The revised proposals from the government include three elements:

  • First, a change to the accrual rate for the "reference scheme" from 1/65ths to 1/60ths. The accrual rate is the rate at which you build up your pension, so the lower this figure, the quicker the pension builds or accrues. This is potentially a significant step. The reference scheme is not the new scheme envisaged for the Civil Service. It is a benchmark scheme designed by the Treasury to allow the five public sector schemes (which have significant differences) to be compared on a like-for-like basis and to set the 'cost ceiling ' in each for the scheme-specific negotiations. The reduction proposed by the Government will increase the scope for agreeing a better quality scheme in the sector talks. Broadly speaking, this change has increased the cost envelope by 8%.

  • Second, ministers have made provision for additional money to facilitate protection for those within 10 years of Normal Pension Age as at 1 April 2012. These people "will see no change in when they can retire nor any decrease in the pension they receive at their normal pension age." This is potentially significant as to date any 'protections' the unions have been able to negotiate have had to be found within the cost ceiling. Ministers say they are also open to discuss how this may be tapered for a further three or four years for those who are below the 10-year threshold on 1 April 2012.

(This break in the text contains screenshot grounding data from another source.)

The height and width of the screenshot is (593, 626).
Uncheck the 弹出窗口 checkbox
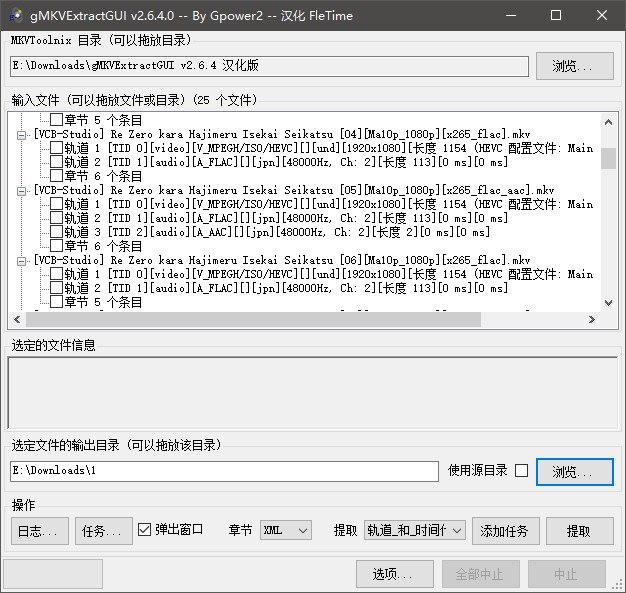[x=145, y=529]
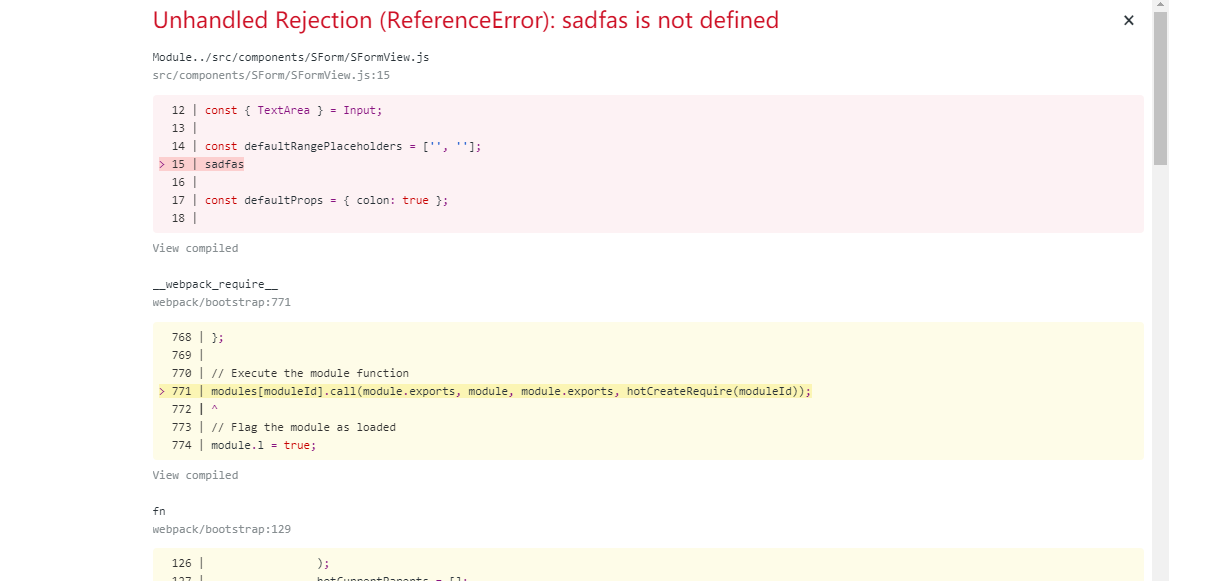Select the fn stack frame heading
The height and width of the screenshot is (581, 1218).
(x=157, y=511)
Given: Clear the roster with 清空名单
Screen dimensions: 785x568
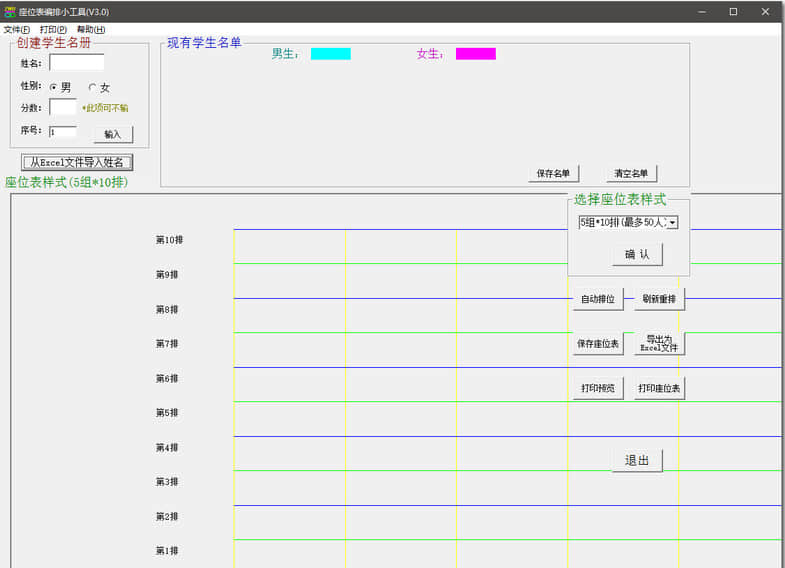Looking at the screenshot, I should (631, 173).
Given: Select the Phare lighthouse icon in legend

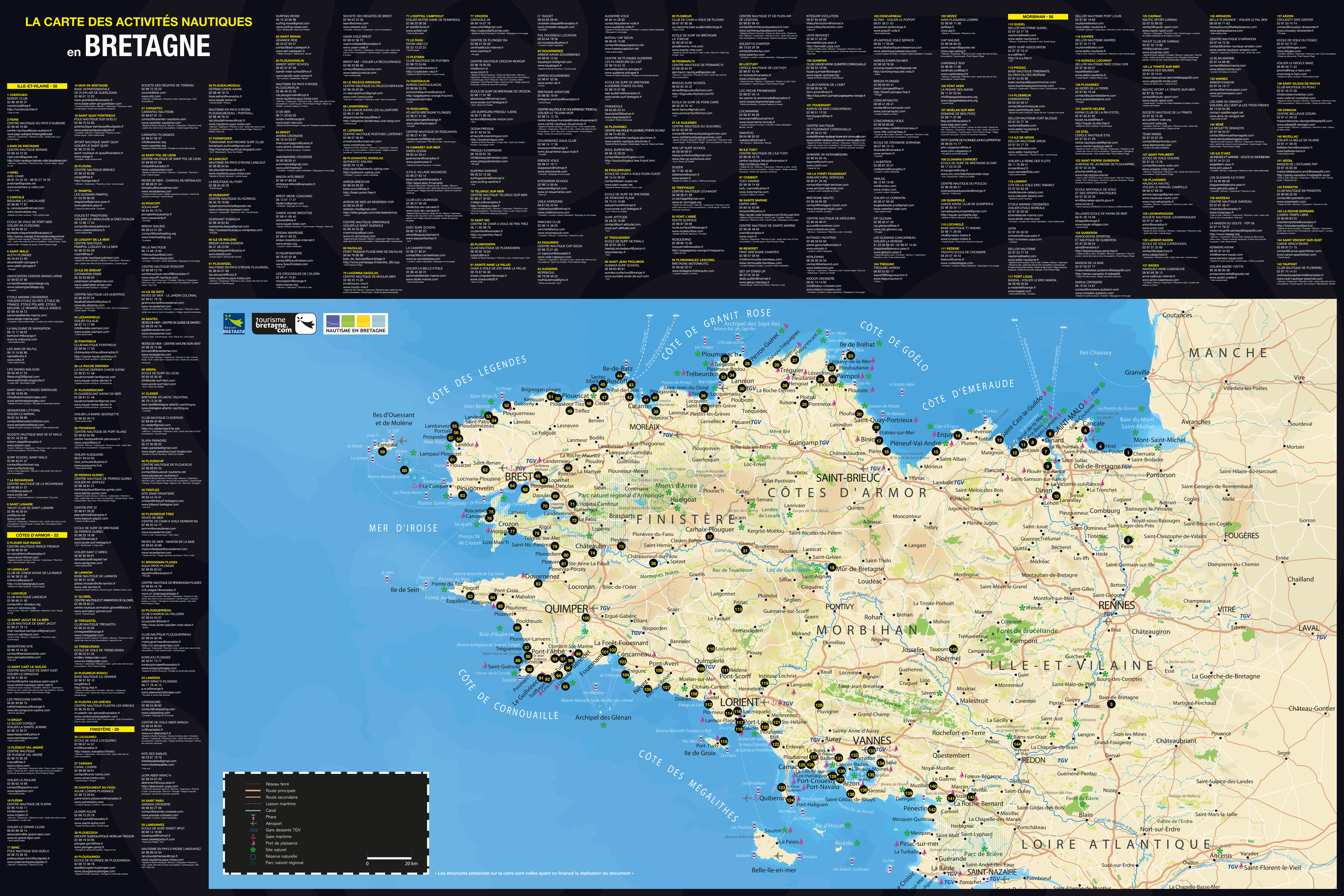Looking at the screenshot, I should click(254, 817).
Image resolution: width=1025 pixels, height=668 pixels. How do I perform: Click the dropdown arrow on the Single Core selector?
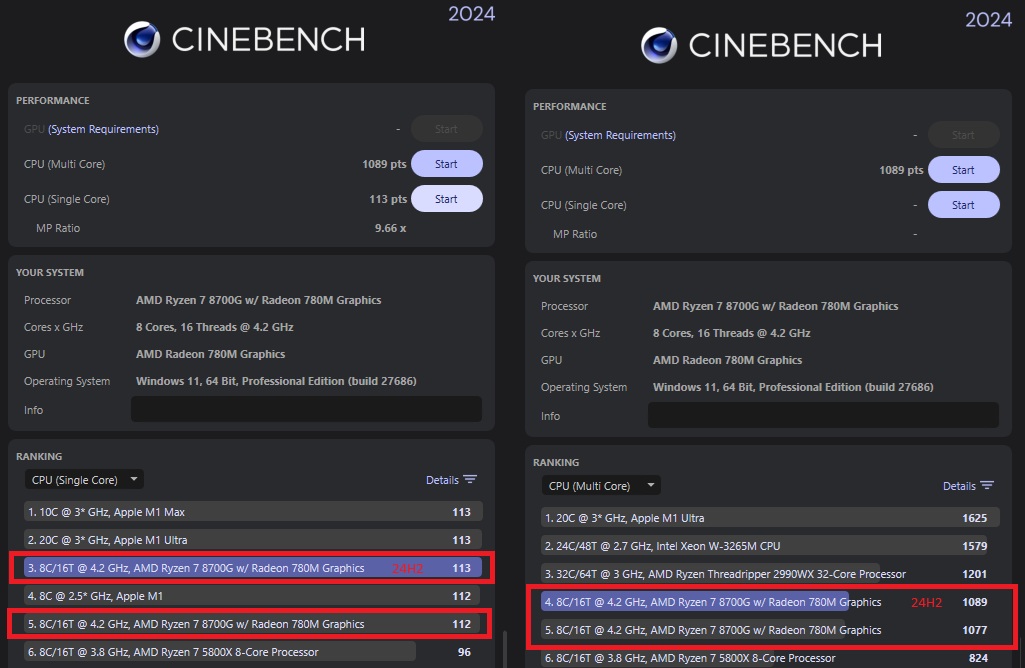[133, 479]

  • Third, subject to a deal being possible on linking pension scheme age to future changes in the statutory age of retirement, the government is prepared to give a commitment there should be no further changes to the schemes, including employee contribution rates, for the next 25 years.
However, the government is unwilling to move on the vital issues of:

  • increased contribution rates

  • the switch from the Retail Prices Index to the Consumer Prices Index for uprating pensions, which will have a dramatic and detrimental impact on the value of pensions. The outcome of Prospect's campaign against the CPI switch therefore hinges on the High Court decision over the unions' Judicial Review, heard in court over three days last week.

The implications for members in the health and local government pensions schemes are also, at this stage, unclear.

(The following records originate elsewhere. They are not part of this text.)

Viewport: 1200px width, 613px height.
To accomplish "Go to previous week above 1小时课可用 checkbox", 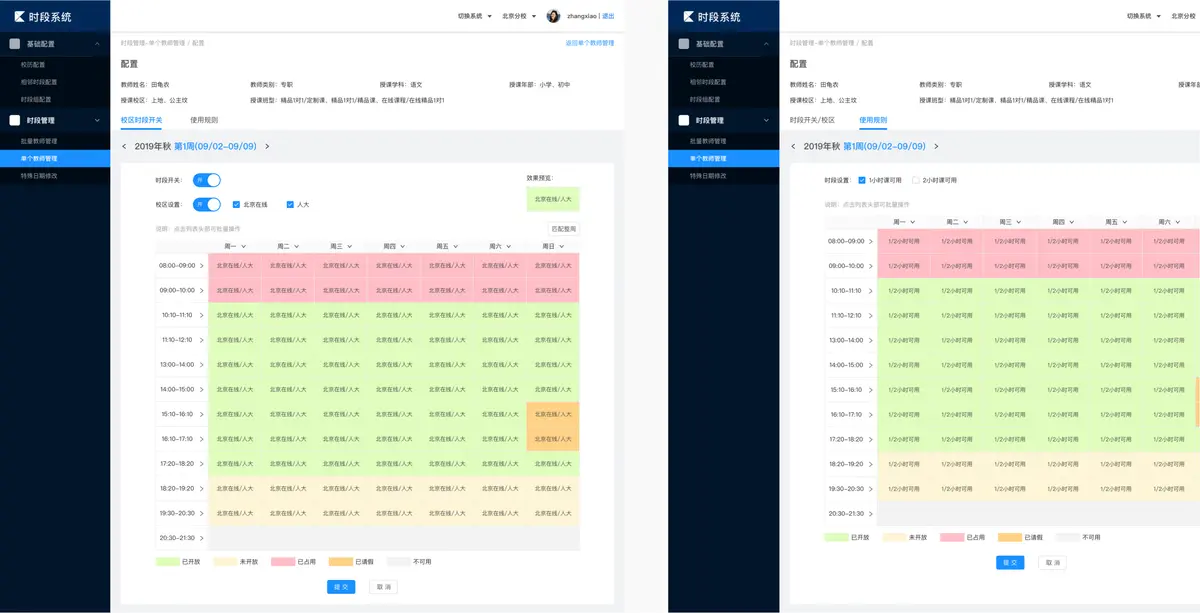I will (793, 147).
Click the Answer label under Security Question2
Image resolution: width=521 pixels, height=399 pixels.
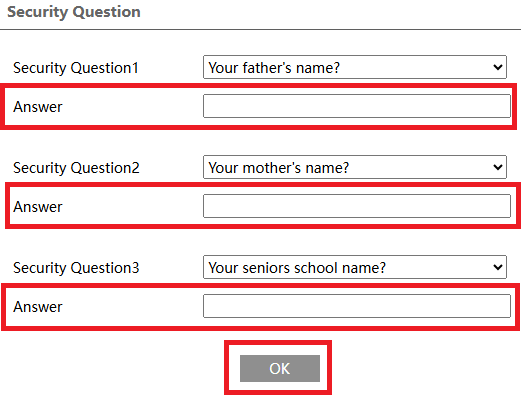click(x=38, y=207)
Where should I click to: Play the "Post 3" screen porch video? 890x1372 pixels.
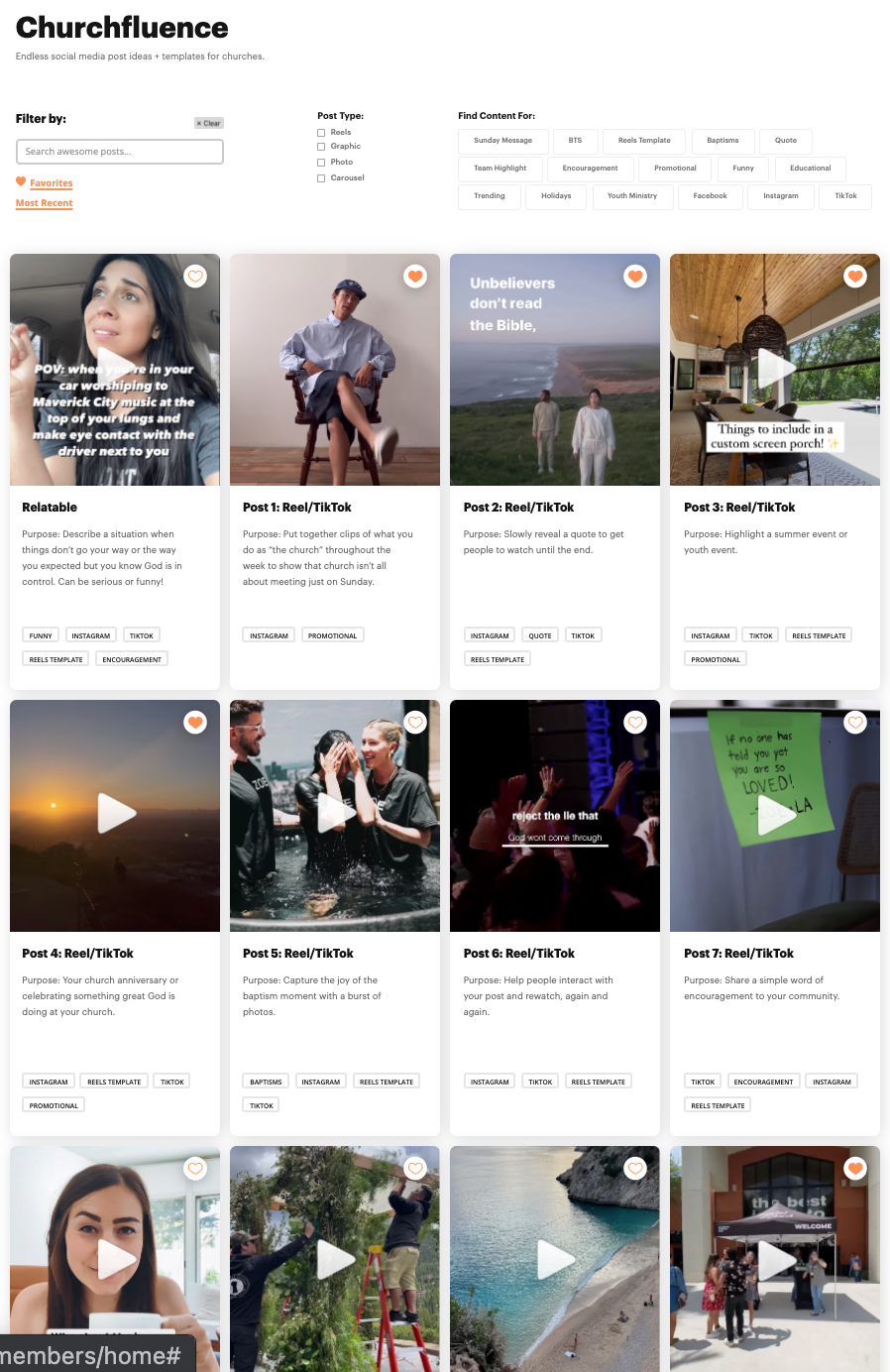pos(777,370)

Other issues on which agreement has been reached in the national level talks are the need for transparency, equality impacts, participation rates and opt-outs, scheme governance and the principles on which the scheme-level discussions should be based.

The government has assured unions that it is not proposing any further increase in employee scheme contribution rates in addition to the 3.2% increase already announced.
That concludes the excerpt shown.